Gastric neuroendocrine carcinomas (GNECs) are rare tumors characterized by an aggressive clinical course, rapid progression, metastatic dissemination, and poor prognosis. Due to overlapping radiological features and small pre-operative biopsy specimens, they are frequently misdiagnosed as adenocarcinoma in the pre-operative period. These tumors are generally asymptomatic or present with non-specific symptoms like epigastric pain or discomfort, weight loss, and loss of appetite. However, GNECs presenting as perforation peritonitis are rarely reported in the literature. A 60-year-old man presented to the emergency department with complaints of pain upper abdomen with loss of weight and appetite for four months.
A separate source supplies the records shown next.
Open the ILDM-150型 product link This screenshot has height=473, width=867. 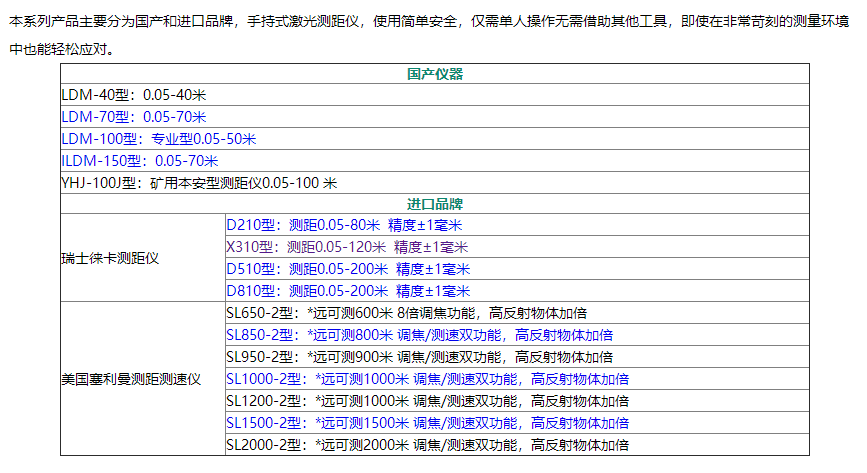139,160
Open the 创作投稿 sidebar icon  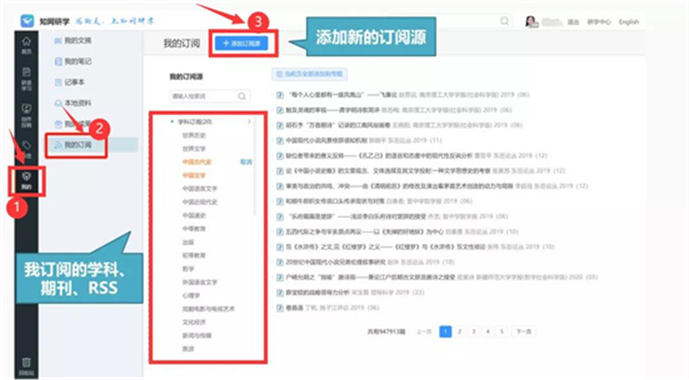pyautogui.click(x=26, y=115)
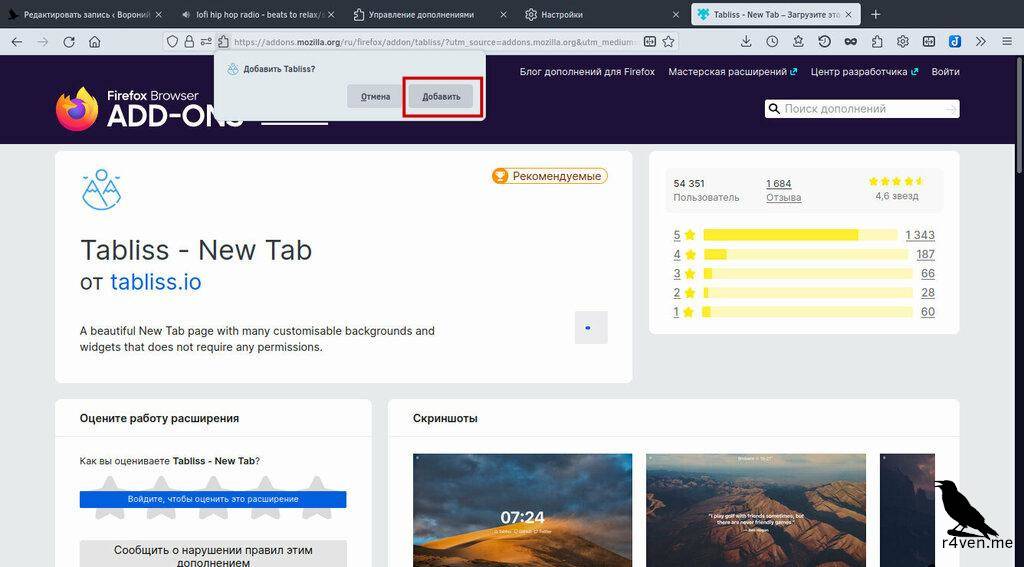Click the Firefox logo in the header
This screenshot has height=567, width=1024.
point(76,108)
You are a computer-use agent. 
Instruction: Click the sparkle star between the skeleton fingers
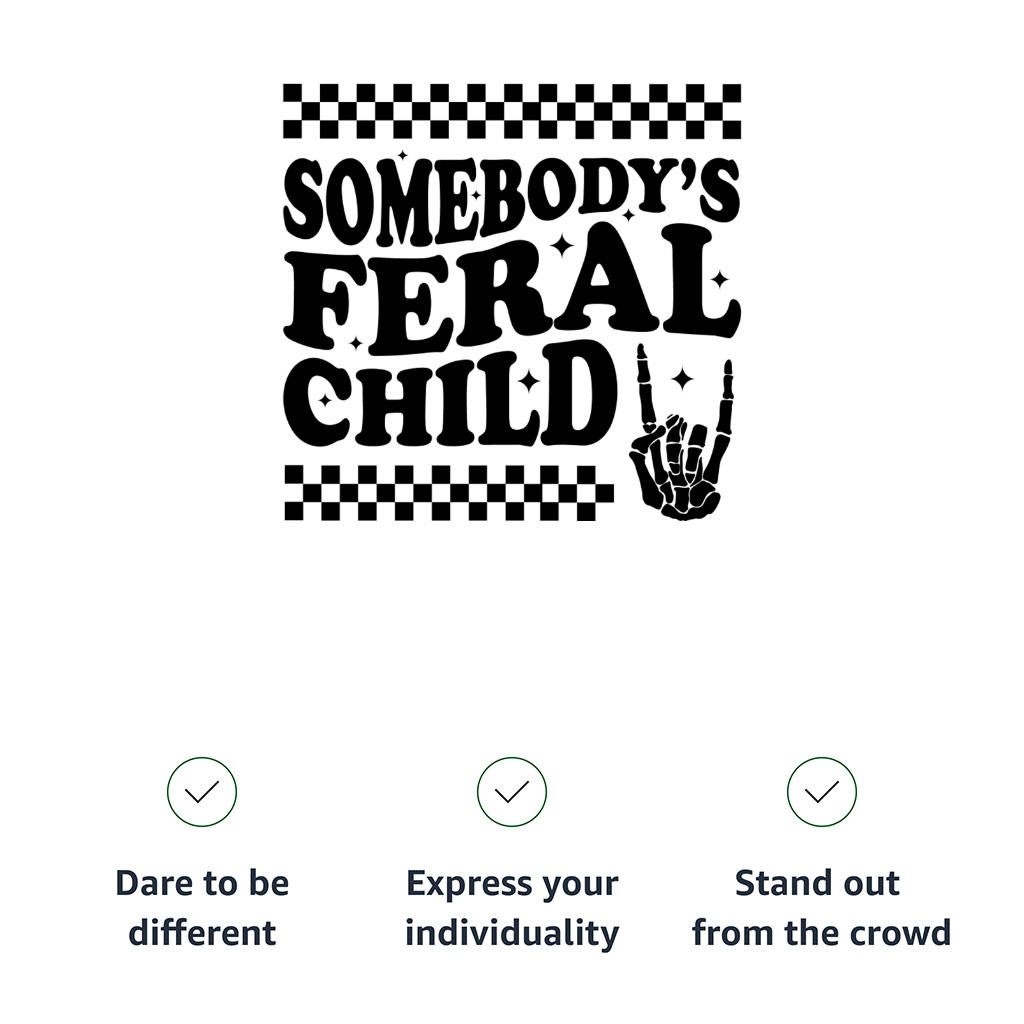682,378
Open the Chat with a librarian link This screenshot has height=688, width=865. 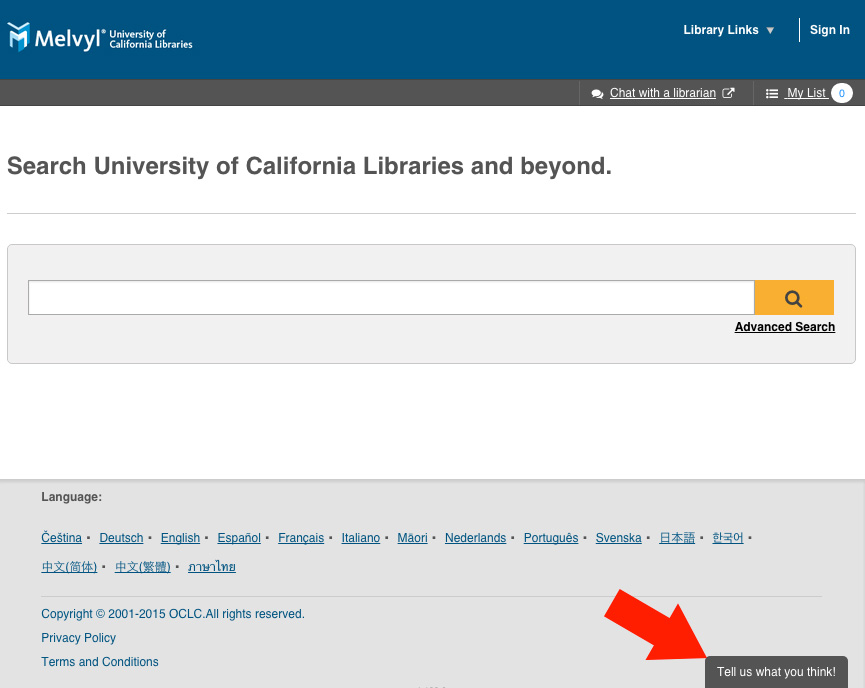(x=662, y=93)
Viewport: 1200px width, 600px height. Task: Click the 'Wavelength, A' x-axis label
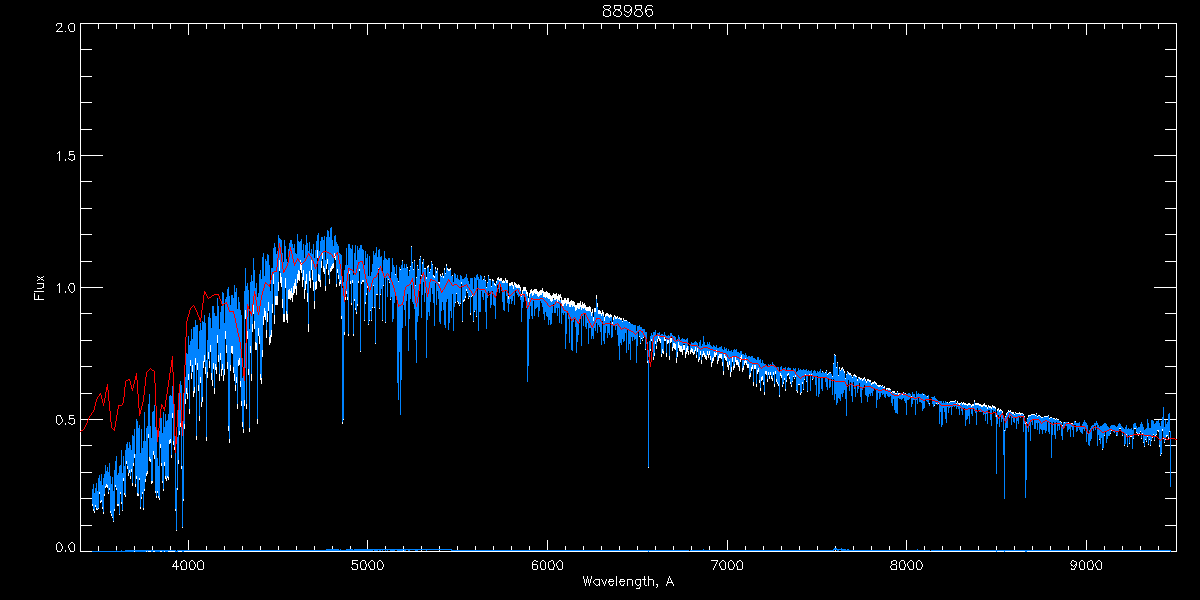(627, 582)
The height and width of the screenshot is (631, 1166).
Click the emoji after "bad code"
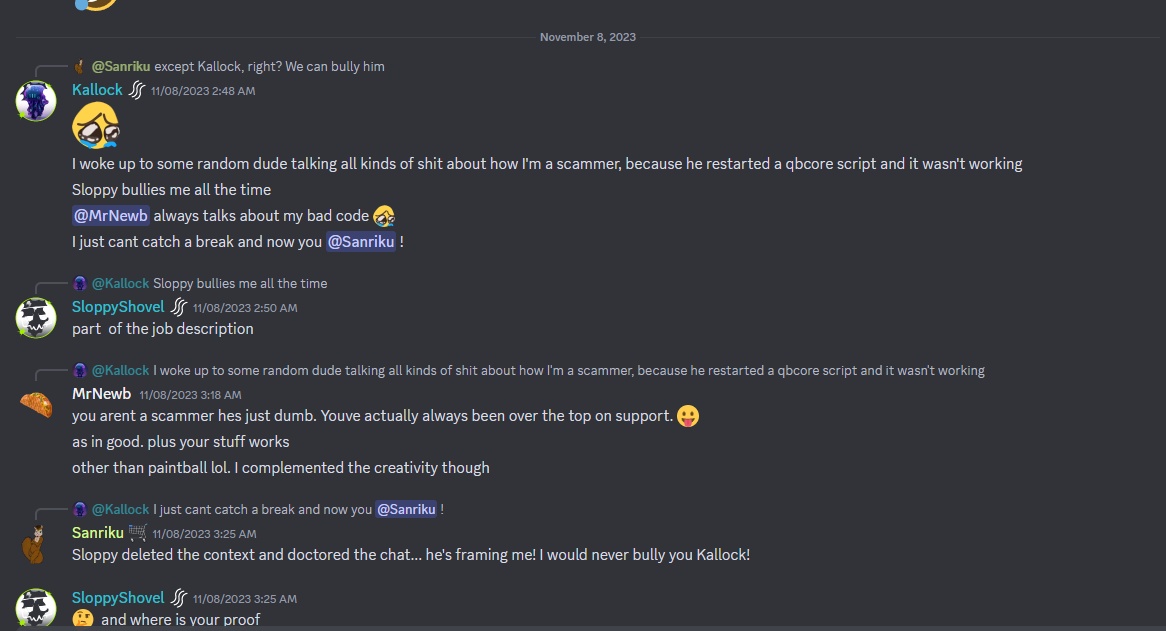click(384, 216)
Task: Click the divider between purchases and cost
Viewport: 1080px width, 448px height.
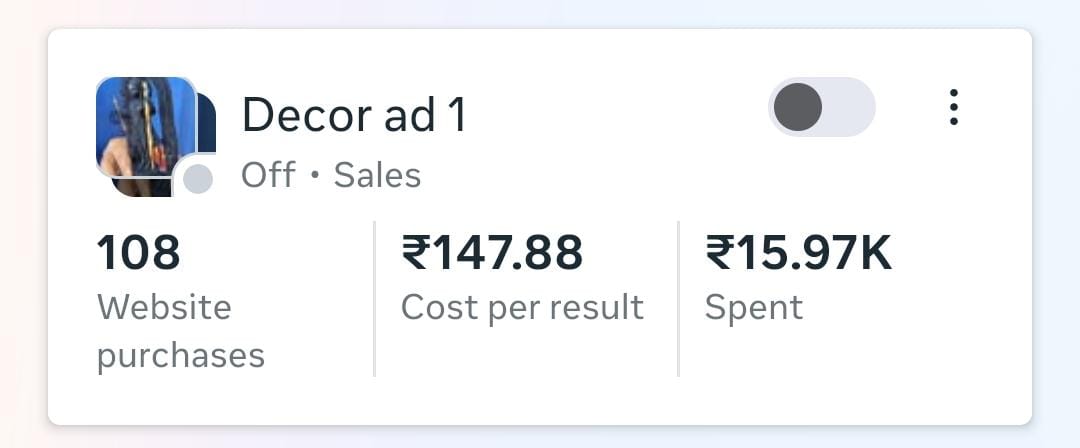Action: pos(374,298)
He had an endoscopic biopsy report suggestive of antral growth reported as poorly differentiated adenocarcinoma. Radiological investigations were notable for the presence of a malignant lesion in the stomach with perforation. Subtotal gastrectomy with D1 lymph node resection was done. Specimen pathology confirmed poorly differentiated high grade large cell neuroendocrine carcinoma. This article emphasizes the importance of considering GNEC as a differential diagnosis for gastric adenocarcinoma despite overlapping radiological features and challenges with pre-operative diagnosis due to its aggressive nature and to allow for appropriate management.